Practically everybody has moved to Mongrel for this reason, and I recommend you do the same.
It's been awhile since I used FCGI but I think a FCGI process could throw a SystemExit if the thread was taking too long. This could be the web service not responding or even a slow DNS query. Some google results show a similar error with Python and FCGI so moving to mongrel would be a good idea. This post is my reference I used to setup mongrel and I still refer back to it.
I used to get these all the time on Apache1/fastcgi. I think it's caused by fastcgi hanging up before Ruby is done.
Switching to mongrel is a good first step, but there's more to do. It's a bad idea to cull from web services on live pages, particularly from Rails. Rails is not thread-safe. The number of concurrent connections you can support equals the number of mongrels (or Passenger processes) in your cluster.
If you have one mongrel and someone accesses a page that calls a web service that takes 10 seconds to time out, every request to your website will timeout during that time. Most of the load balancers just cycle through your mongrels blindly, so if you have two mongrels, every other request will timeout.

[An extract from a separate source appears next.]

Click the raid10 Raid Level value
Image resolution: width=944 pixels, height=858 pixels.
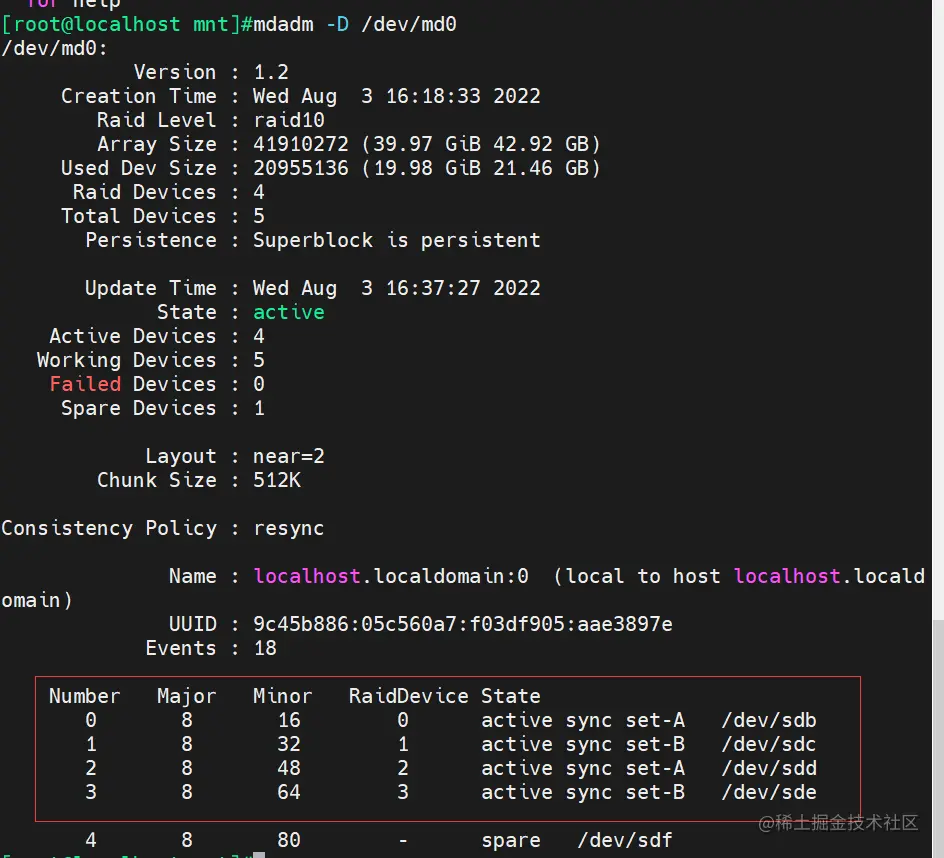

Anything that can be unpredictably slow needs to happen in a job queue. The first hit to /slow/action adds the job to the queue, and /slow/action keeps on refreshing via page refreshes or queries via ajax until the job is finished, and then you get your results from the job queue. There are a few job queues for Rails nowadays, but the oldest and probably most widely used one is BackgroundRB.
Another alternative, depending on the nature of your app, is to cull the service every N minutes via cron, cache the data locally, and have your live page read from the cache.
I would also take a look at Passenger. It's a lot easier to get going than the traditional solution of Apache/nginx + Mongrel.